> ABOUT THIS TASK
All of the entries below are to be copied word for word.

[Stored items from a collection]

#####

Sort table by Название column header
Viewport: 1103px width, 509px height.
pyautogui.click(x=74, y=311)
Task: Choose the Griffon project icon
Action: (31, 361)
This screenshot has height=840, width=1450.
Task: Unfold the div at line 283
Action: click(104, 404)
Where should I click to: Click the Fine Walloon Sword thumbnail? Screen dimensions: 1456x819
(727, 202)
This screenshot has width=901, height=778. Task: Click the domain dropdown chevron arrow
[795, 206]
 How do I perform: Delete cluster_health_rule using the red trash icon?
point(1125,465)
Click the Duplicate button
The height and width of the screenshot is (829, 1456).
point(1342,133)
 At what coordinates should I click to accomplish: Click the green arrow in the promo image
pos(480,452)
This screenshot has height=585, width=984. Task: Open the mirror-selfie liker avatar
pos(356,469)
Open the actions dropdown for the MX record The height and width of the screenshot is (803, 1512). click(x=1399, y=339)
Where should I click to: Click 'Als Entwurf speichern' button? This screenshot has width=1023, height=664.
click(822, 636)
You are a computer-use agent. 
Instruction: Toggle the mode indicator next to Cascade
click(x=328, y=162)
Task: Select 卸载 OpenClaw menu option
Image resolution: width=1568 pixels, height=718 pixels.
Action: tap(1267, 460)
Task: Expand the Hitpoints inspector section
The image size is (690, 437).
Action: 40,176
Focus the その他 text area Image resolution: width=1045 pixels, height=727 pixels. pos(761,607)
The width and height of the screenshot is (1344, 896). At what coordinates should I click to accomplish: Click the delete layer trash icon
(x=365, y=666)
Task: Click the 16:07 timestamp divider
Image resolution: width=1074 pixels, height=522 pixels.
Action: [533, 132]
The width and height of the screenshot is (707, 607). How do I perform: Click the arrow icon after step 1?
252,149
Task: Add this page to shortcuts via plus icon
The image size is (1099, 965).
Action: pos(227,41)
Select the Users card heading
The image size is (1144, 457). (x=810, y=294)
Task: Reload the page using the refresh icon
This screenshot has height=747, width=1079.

#####

> WRITTEN RESPONSE
Sort table by Название column header
Viewport: 1103px width, 509px height.
pyautogui.click(x=74, y=311)
Task: Choose the Griffon project icon
Action: (31, 361)
This screenshot has height=840, width=1450.
Task: Unfold the div at line 283
Action: click(104, 404)
Where should I click to: Click the Fine Walloon Sword thumbnail? Screen dimensions: 1456x819
(727, 202)
This screenshot has width=901, height=778. Task: Click the domain dropdown chevron arrow
[795, 206]
 How do I perform: Delete cluster_health_rule using the red trash icon?
point(1125,465)
Click the Duplicate button
The height and width of the screenshot is (829, 1456).
point(1342,133)
 At what coordinates should I click to accomplish: Click the green arrow in the promo image
pos(480,452)
This screenshot has height=585, width=984. Task: Open the mirror-selfie liker avatar
pos(356,469)
Open the actions dropdown for the MX record The height and width of the screenshot is (803, 1512). click(x=1399, y=339)
Where should I click to: Click 'Als Entwurf speichern' button? This screenshot has width=1023, height=664.
click(822, 636)
You are a computer-use agent. 
Instruction: Toggle the mode indicator next to Cascade
click(x=328, y=162)
Task: Select 卸载 OpenClaw menu option
Image resolution: width=1568 pixels, height=718 pixels.
Action: tap(1267, 460)
Task: Expand the Hitpoints inspector section
The image size is (690, 437).
Action: 40,176
Focus the その他 text area Image resolution: width=1045 pixels, height=727 pixels. pos(761,607)
The width and height of the screenshot is (1344, 896). At what coordinates should I click to accomplish: Click the delete layer trash icon
(x=365, y=666)
Task: Click the 16:07 timestamp divider
Image resolution: width=1074 pixels, height=522 pixels.
Action: [533, 132]
The width and height of the screenshot is (707, 607). How do I perform: Click the arrow icon after step 1?
252,149
Task: Add this page to shortcuts via plus icon
The image size is (1099, 965).
Action: pos(227,41)
Select the Users card heading
The image size is (1144, 457). (x=810, y=294)
Task: Reload the page using the refresh icon
This screenshot has height=747, width=1079.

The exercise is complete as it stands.